FENALAIT : Vers des solutions durables pour la filière laitière malienne
La Confédération nationale des producteurs de lait du Mali (FENALAIT) tient, ce samedi et dimanche, son assemblée générale ordinaire au Centre catholique de Niamana, sous la présidence de son président, Sanoussi Bouya Sylla, non moins président de l’APCAM. Un rendez-vous stratégique qui a réuni les représentants des fédérations régionales du lait (FERLAIT), venus de tout le pays, notamment des régions récemment intégrées comme Gao et Tombouctou. Au cœur des échanges : les défis actuels de la filière laitière et les pistes de solutions durables.
Dans une atmosphère studieuse, les acteurs de la chaîne de production laitière ont passé en revue les difficultés qui minent leur secteur, en particulier la question cruciale de l’alimentation du bétail en période de sécheresse. « Le problème majeur d’un éleveur au Mali, c’est la nutrition de son cheptel. Cela représente 80 % de nos soucis », a martelé M. Sanoussi Bouya Sylla, président de la FENALAIT. Pour lui, il est impératif de s’orienter vers des solutions fourragères, adaptées aux réalités climatiques du pays. L’objectif : produire, stocker et commercialiser localement des sacs de fourrage, à l’instar des aliments composés pour bétail, devenus rares et coûteux.
La présence des représentants des anciennes régions administratives, regroupant désormais plusieurs nouvelles entités (comme Sikasso incluant Koutiala et Bougouni), témoigne de l’importance de cette rencontre. « Il s’agit de réfléchir ensemble, région par région, aux problématiques spécifiques et d’identifier des réponses communes », a souligné M. Sylla. La vision est claire : fédérer les efforts autour d’une stratégie nationale de production, de transformation et de distribution du lait local.
Le président de la FENALAIT a également insisté sur l’importance de la cohésion et du travail collectif. « La réussite ne vient jamais par hasard. Il faut se retrousser les manches, travailler, partager les idées pour atteindre les objectifs collectifs », a-t-il déclaré, appelant les membres à davantage d’engagement.
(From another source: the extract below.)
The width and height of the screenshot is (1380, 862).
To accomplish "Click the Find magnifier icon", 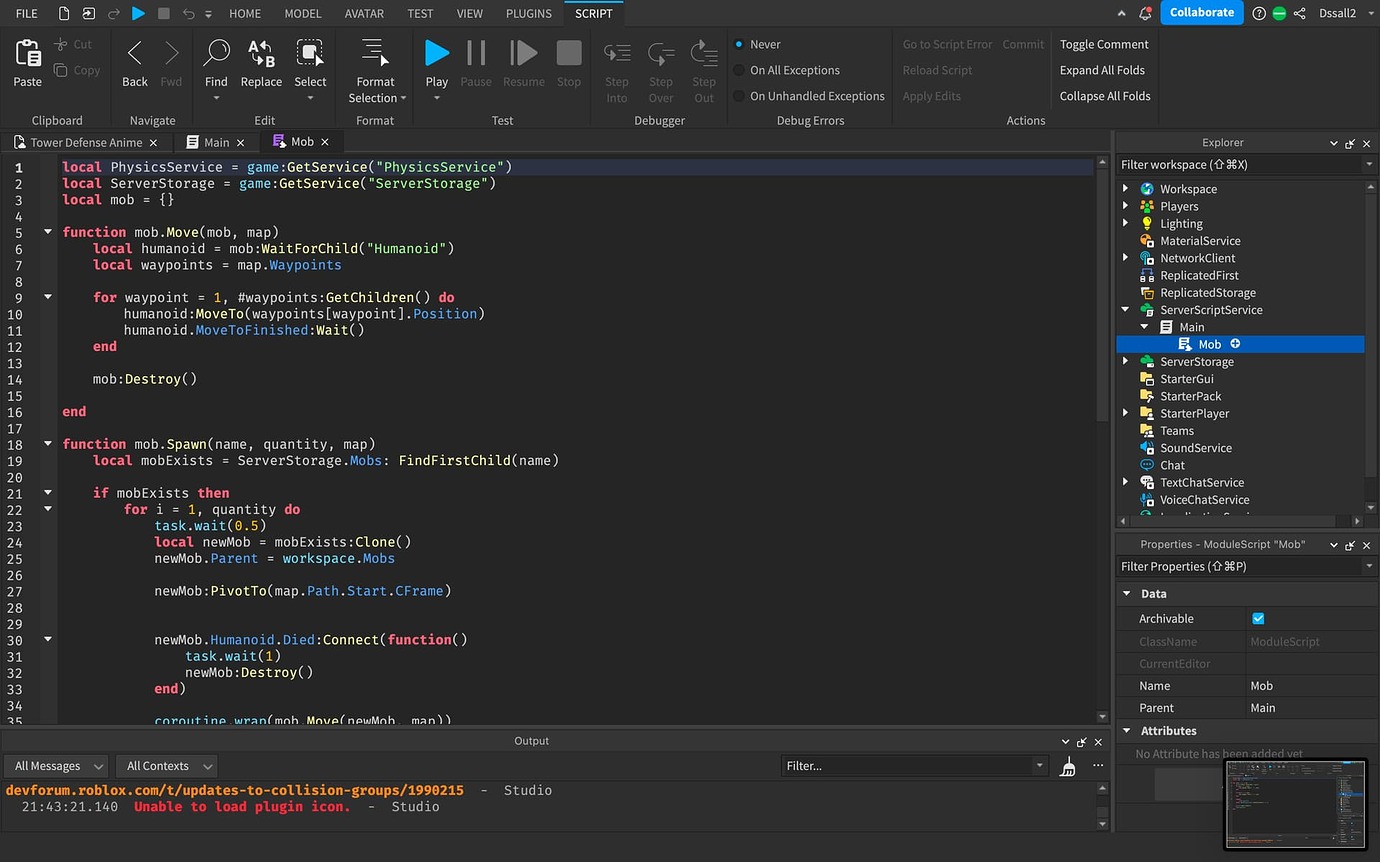I will click(216, 53).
Abdoulkarim Dembélé, 1er vice-président de la FENALAIT et président de la FENALAIT de Sikasso, a pour sa part rappelé les objectifs de la Confédération. « Depuis cinq ans, nous avons structuré notre organisation de la base au sommet : des coopératives villageoises aux fédérations régionales, jusqu’à la Confédération nationale. Aujourd’hui, nous devons renforcer cette dynamique en échangeant directement avec les éleveurs sur les défis actuels », a-t-il précisé.
Sur le plan sous-régional, M. Dembélé a évoqué les efforts en cours pour faciliter l’entrée du bétail malien en République de Guinée, dans un contexte régional souvent complexe. « Les autorités guinéennes sont ouvertes à la collaboration et nos équipes sont déjà prêtes à se rendre sur place avec des animaux », a-t-il confirmé.
Interrogé sur la coexistence de groupes revendiquant également le statut de fédération nationale, le vice-président a joué l’apaisement. « Il n’y a pas de problème. Nous sommes dans un pays qui n’a pas besoin de guerre. La porte de la FENALAIT est ouverte à tous les producteurs. Qu’ils soient éleveurs, emboucheurs ou autres, nous les accueillons à bras ouverts », a-t-il rassuré. Il a rappelé qu’au-delà des divergences apparentes, seule l’Association malienne de la filière interprofessionnelle du lait local (MAMAFILAIT) est reconnue comme structure de coordination nationale.